You can learn a lot from repetition, and from competition. That is exactly why the Pittsburgh Steelers sicced Antonio Brown on Artie Burns a year ago when they drafted the junior cornerback in the first round. They wanted Burns to take his lumps and see him come out on the other side better for it. And he has.
And so have many others. One of them is Alejandro Villanueva, who, according to his quarterback, really credits former Steelers outside linebacker James Harrison for helping him to develop his game during the early portions of his tenure with the team while he was trying to learn the tackle position at the professional level.
Ben Roethlisberger, who has frequently been vocal about his support for some of his teammates of greater longevity as their careers winded down, such as Max Starks and Brett Keisel, talked about the release of Harrison yesterday during his radio spot, calling the move shocking.

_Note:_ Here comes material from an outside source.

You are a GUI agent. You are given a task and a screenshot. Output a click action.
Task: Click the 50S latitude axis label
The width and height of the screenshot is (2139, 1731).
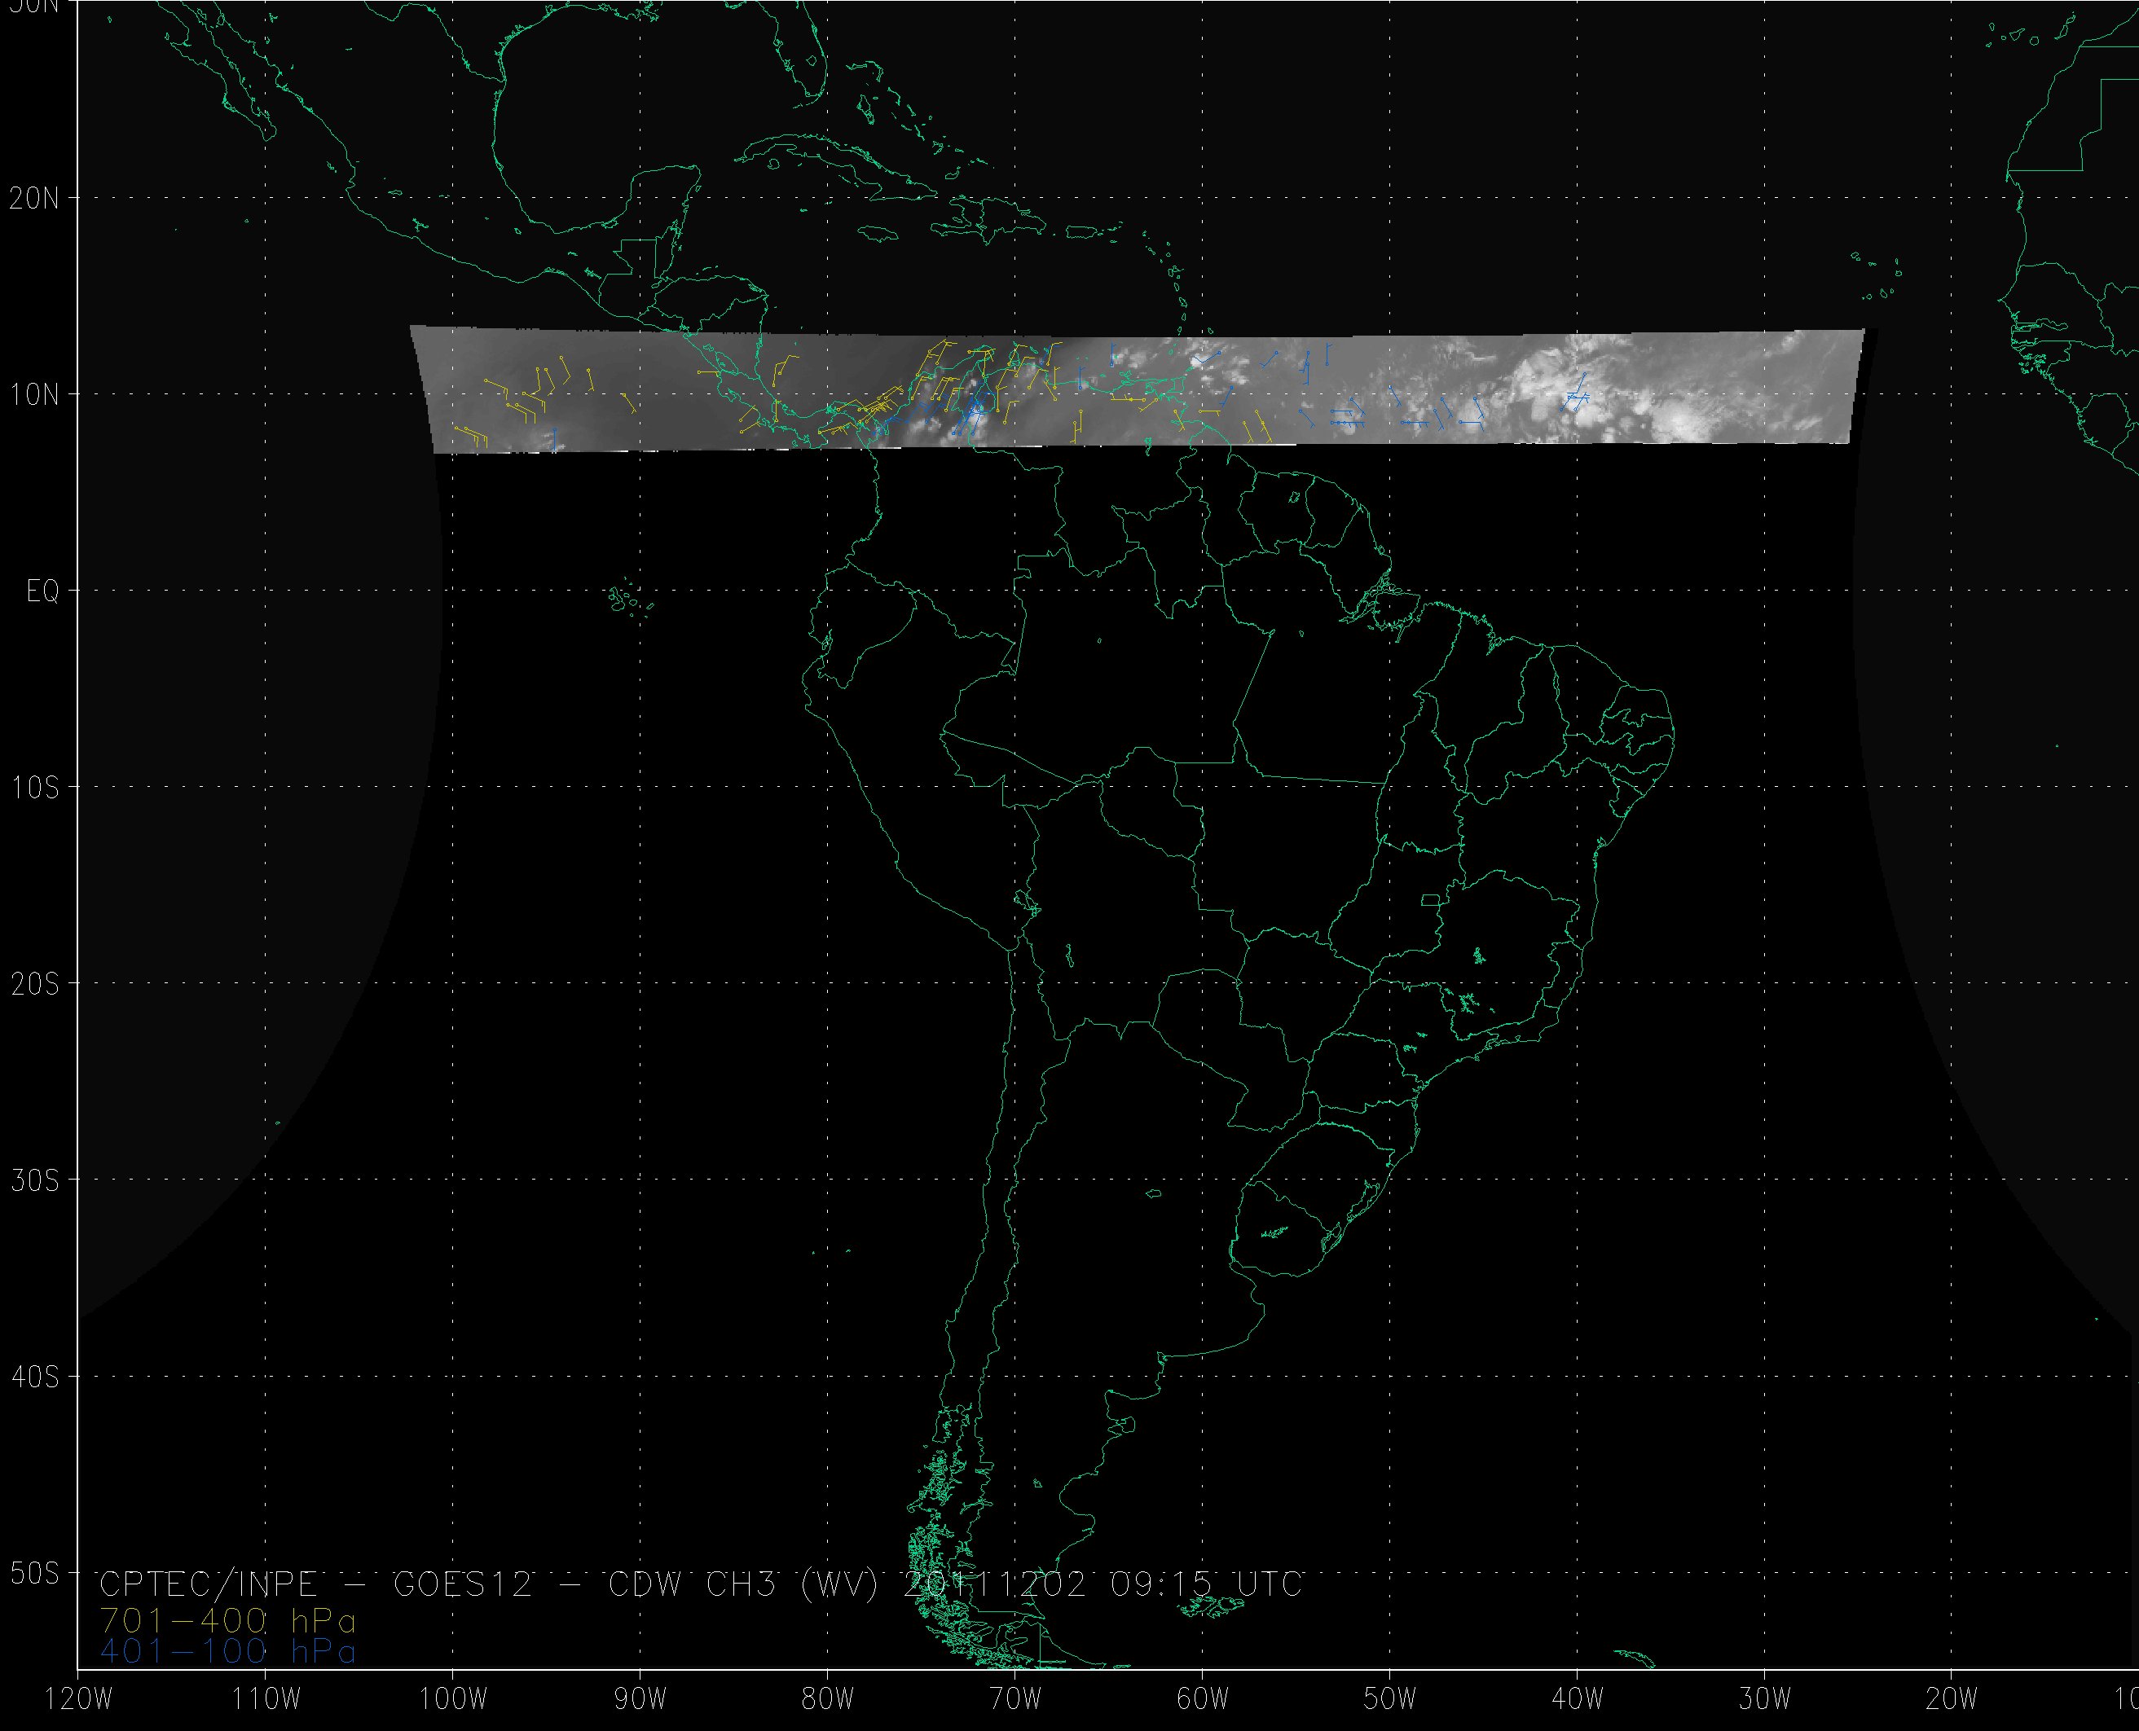(34, 1573)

“I’ve played with that guy for a long time”, he said, as transcribed by Lauren Kirschman. “He’s one of the best that I’ve ever played with. Great teammate. So, it was shocking. I was a little surprised”. It is yet to be seen if he will don a #92 jersey in practice, though given that he is still in the league, I imagine that might be frowned upon.
The more interesting tidbit from the interview, however, was the information that he relayed regarding his left tackle, Villanueva, who first came to the team via the Eagles as a defensive end. The Steelers signed him to their practice squad after he didn’t make Philadelphia’s roster and they moved him to tackle.
Harrison was re-signed later that year in 2014, and in 2015 as Villanueva made the roster, he no doubt spent many afternoons working against the veteran in practice. “I know Al will forever give a lot of credit for helping him to become the tackle that he is”, Roethlisberger said during the interview.
“He talks about his moves”. While he hastened to add that he doesn’t want to try to speak for his teammate and put words in his mouth, Roethlisberger added, “I’m pretty sure I’ve heard him say that James might be the best guy he’s ever gone against and really just kind of helped him improve and learn from things”.
Of course, given that Villanueva was in an embryonic stage of his development at the time, it would be natural that whoever he worked against the most would likely be the most influential to his development. And the other option was Jarvis Jones.
Villanueva was also highly complimentary of rookie T.J. Watt this summer, calling him “annoying” to play against, which is high praise for a pass rusher. Such is life in the National Football League, though. Will the left tackle get to face off against Harrison in a game during the postseason, now that he is in New England?